Uh, so yeah, I'll mention, uh, briefly like a final kind of, uh, future research direction I'm excited about in, in Rhf. So I kind of mentioned the problem of like all these different things we're having to conflate. So there's actually some recent work from the Allen Institute where they have the labelers, uh, explicitly label explicitly mark in the text, uh, when there's an error intuity.
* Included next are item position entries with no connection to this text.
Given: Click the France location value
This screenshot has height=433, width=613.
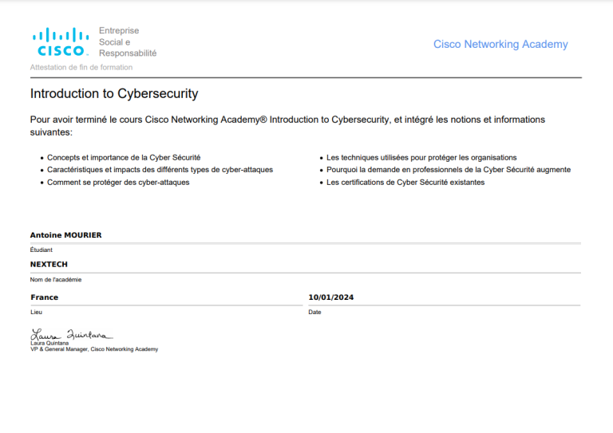Looking at the screenshot, I should 44,297.
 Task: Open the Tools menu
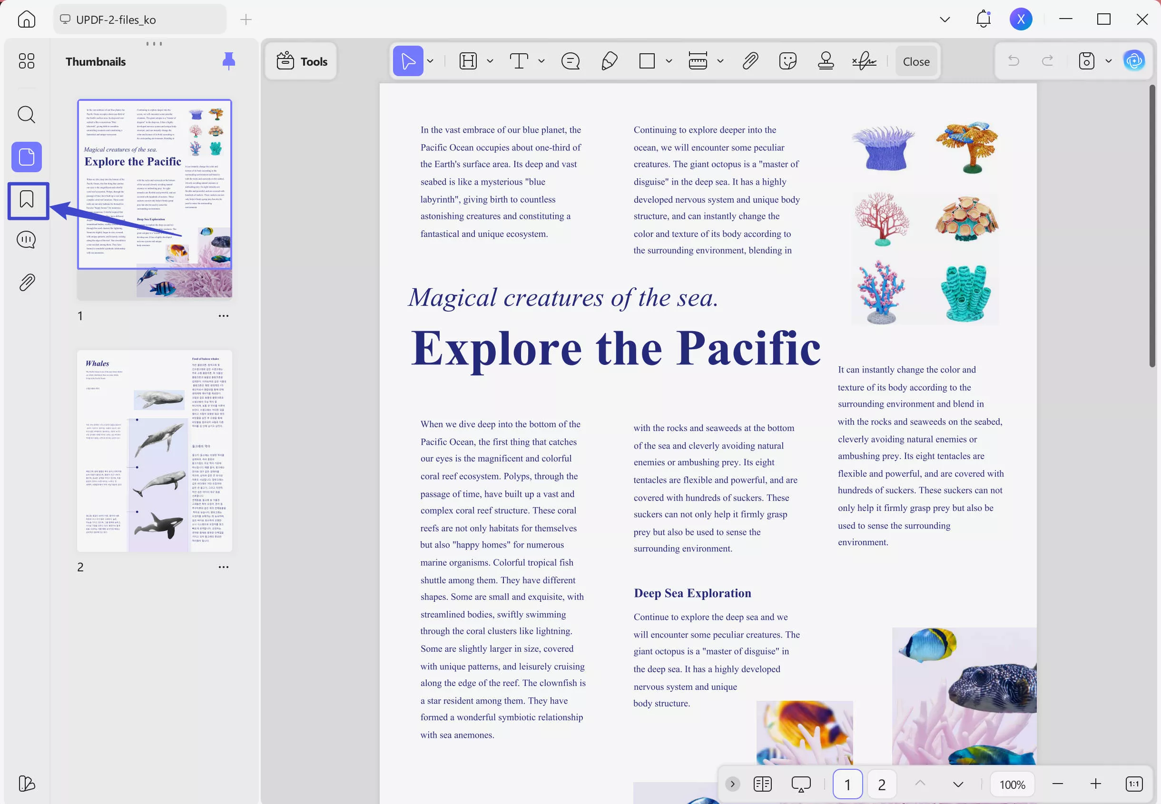tap(302, 61)
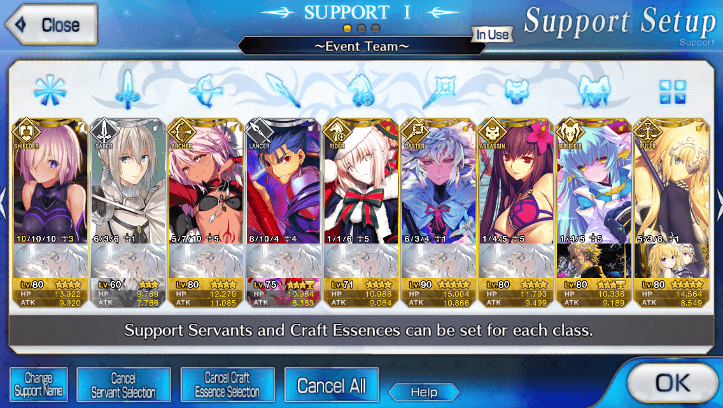This screenshot has height=408, width=723.
Task: Select the Berserker class beast icon
Action: coord(594,91)
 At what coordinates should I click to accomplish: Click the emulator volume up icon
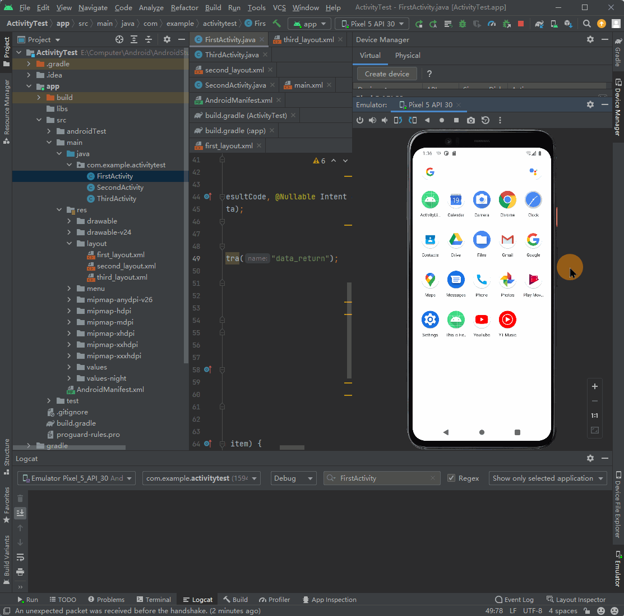coord(372,120)
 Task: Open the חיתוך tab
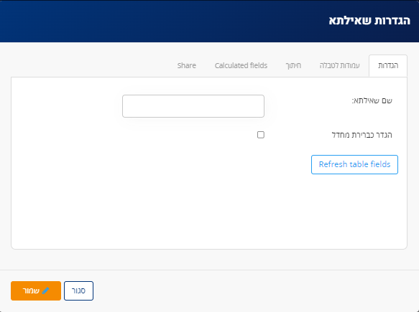pyautogui.click(x=293, y=65)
Um, and you know, when. When things are irrelevant and by actually, uh, specifically indicating these problems, we kind of have a gr more granular data that we can combine in different ways to create a reward single. So you could kind of decide after the fact, uh, how much you want it to penalize, uh, an error and factful.
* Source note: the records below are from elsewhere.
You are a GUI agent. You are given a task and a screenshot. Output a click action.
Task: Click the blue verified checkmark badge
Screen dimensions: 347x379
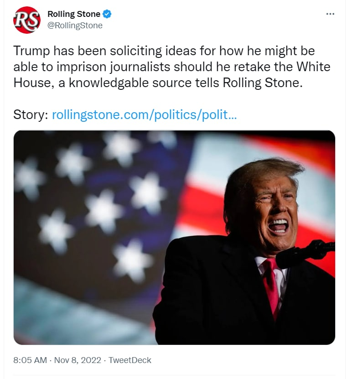pyautogui.click(x=107, y=14)
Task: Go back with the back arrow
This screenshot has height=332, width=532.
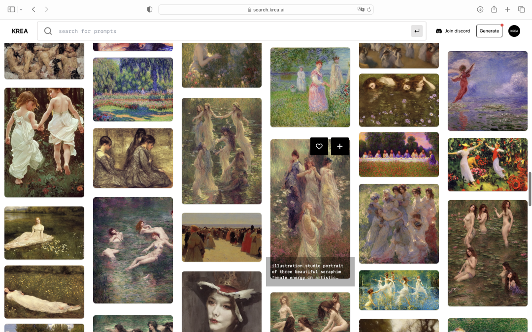Action: 33,9
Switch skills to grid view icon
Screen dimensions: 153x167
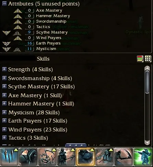point(148,59)
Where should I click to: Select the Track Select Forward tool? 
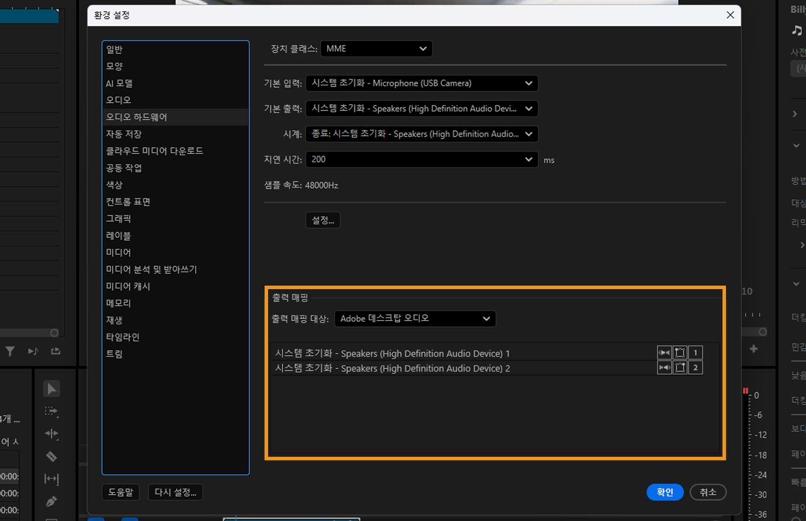(51, 411)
Um, and, and now you wanted to weigh that against other, other things in the reward model. Um, looks like, um, I'm out of time now, but yeah, I'm happy to, to answer any questions and, uh, I'll be around in the, in the chat later.
Excellent. Thank you so much for this. This is awesome. So I am going to keep us cruising. For anyone that has questions for Andrew, feel free to throw 'em in the chat and learn a little bit more about this. R L H F. I have to think really hard every time I say that, which is not the best sign. But dude, Andrew, thank you so much, man.
Thank you. And it's really cool to see everything that you all are doing at Serge. I know, uh, I said it before, but. I'm a huge fan and I think that, uh, you know what you're doing. It's no small feat. Yeah. Thanks Demetrius. Yeah, I appreciate it. All right, dude. Well, I'll keep it cruising. I'm kicking you off now.